It’s FDIC Bank Failure Friday!
Posted on | August 20, 2010 | 7 Comments
Regulators have shut down two Florida banks and one in Virginia, lifting to 113 the number of U.S. bank failures this year.
That count evidently omits today’s announced closure of Chicago’s ShoreBank. Bloomberg News reports:
ShoreBank Corp., the Chicago lender operating under a Federal Deposit Insurance Corp. cease-and- desist order for 13 months, will be shut and most of its assets will be bought by Urban Partnership Bank, two people with direct knowledge of the matter said.
Urban Partnership, created to make the acquisition, will keep branches in Chicago, Cleveland and Detroit and continue to focus on low-income communities, the people said, speaking anonymously because the matter is private.
That’s just the tip of an iceberg of economic bummers in this week’s “Recovery Summer” update. The Dow Jones Industrial Average lost 57 points today, closing at 10,213 for a net loss of 90 points on the week — down 440 points since Aug. 6. Bloomberg News again:
U.S. stocks fell, extending a second straight weekly decline for major benchmarks, as a drop in commodities pulled oil and metals producers down amid concern the economic rebound may be flagging. . . .
The major indexes capped their first back-to-back weekly drops since July 2 and closed at their lowest levels since July 21. . . .
The S&P 500 has fallen 12 percent from this year’s high in April as signs the economic rebound is stalling overshadowed better-than-estimated earnings growth.
Want some more bad news? Try this analysis of the federal HAMP mortage-adjustment program:
[F]or the median borrower, about 80% of the borrower’s income went to servicing debt. And the median is 63.5% after the modification.
These borrowers are still up to their eyeballs in debt after the modification. . . .
The borrowers [debt-to-income] characteristics are poor – suggesting a high redefault rate over the next year or two.
Further defaults and foreclosures will kill recovery in the housing sector, and without a housing recovery, unemployment will stay high and the banking sector will continue to be shaky. See how this all works together?
Brett Arends at the Wall Street Journal lists 10 reasons for pessimism, including these:
- 5. People still owe way too much money . . .
- 6. The jobs picture is much worse than they’re telling you. . . .
- 7. Housing remains a disaster. . . .
Arends poses this question, “If a laid-off contractor with two kids, a mortgage and a car loan is working three night shifts a week at his local gas station, how many iPads can he buy for Christmas?”

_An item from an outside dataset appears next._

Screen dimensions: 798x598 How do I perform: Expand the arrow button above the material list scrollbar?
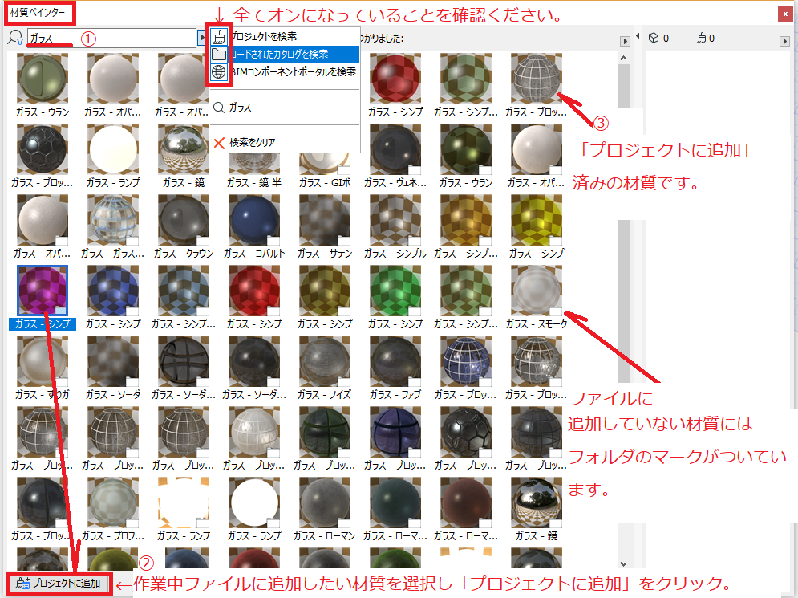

Let’s pause momentarily to consider the possibility that the Chinese real-estate bubble is about to burst. Click and read that, then remember that China is a leading buyer of U.S. Treasuries. If that bubble bursts, how will it affect Beijing’s willingness to buy more of our debt?
Meanwhile, the Federal Reserve has returned to its policy of buying debt from the Treasury:
The Federal Reserve bought $3.609 billion of Treasuries as part of a program to reinvest principal payments on its mortgage holdings into long-term government debt to prevent money from being drained out of the financial system.
Which is to say, the Fed is trying to stave off deflation. Here’s a video report:
Commercial real estate prices dropped 4% in June and Business Insider noted: “Commercial real estate values are now down 41.3% from the peak in late 2007.”
Now, let’s talk about all those jobs that the stimulus has “saved or created.” Uh . . . California’s unemployment is at 12.3% and Harry Reid’s home state of Nevada just hit an all-time record 14.3% unemployment rate. And things are clearly (but “unexpectedly”) getting worse:
On Thursday morning, the Labor Department said that new jobless claims filed last week unexpectedly rose by 12,000 to hit 500,000, the first time since November that the half-million mark has been reached. . . .
Everyone is familiar with the monthly national unemployment rate . . .
But the new weekly jobless claims number, which is released each Thursday by the Labor Department, gives us a faster, week-by-week snapshot of unemployment. And the picture is getting increasingly ugly.
The latest number marked the third straight week of increase in new weekly jobless claims. That suggests that employers not only are not hiring, it suggests that they’re starting to lay off workers again, and that will start a whole cascade of problems for the U.S. economy . . .
Now, here’s three scary words: “Bond market bubble“:
If over the next year, 10-year interest rates, which are now 2.8%, rise to 3.15%, bondholders will suffer a capital loss equal to the current yield. If rates rise to 4% as they did last spring, the capital loss will be more than three times the current yield. Is there any doubt that interest rates will rise over the next two decades as the baby boomers retire and the enormous government entitlement programs kick into gear?
The minute you start talking bond yields, people’s eyes glaze over, but let’s let Jeremy Siegel try to explain it:
Visit msnbc.com for breaking news, world news, and news about the economy
A sure sign that Siegel is right to be concerned about the bond market? Paul Krugman is scoffing.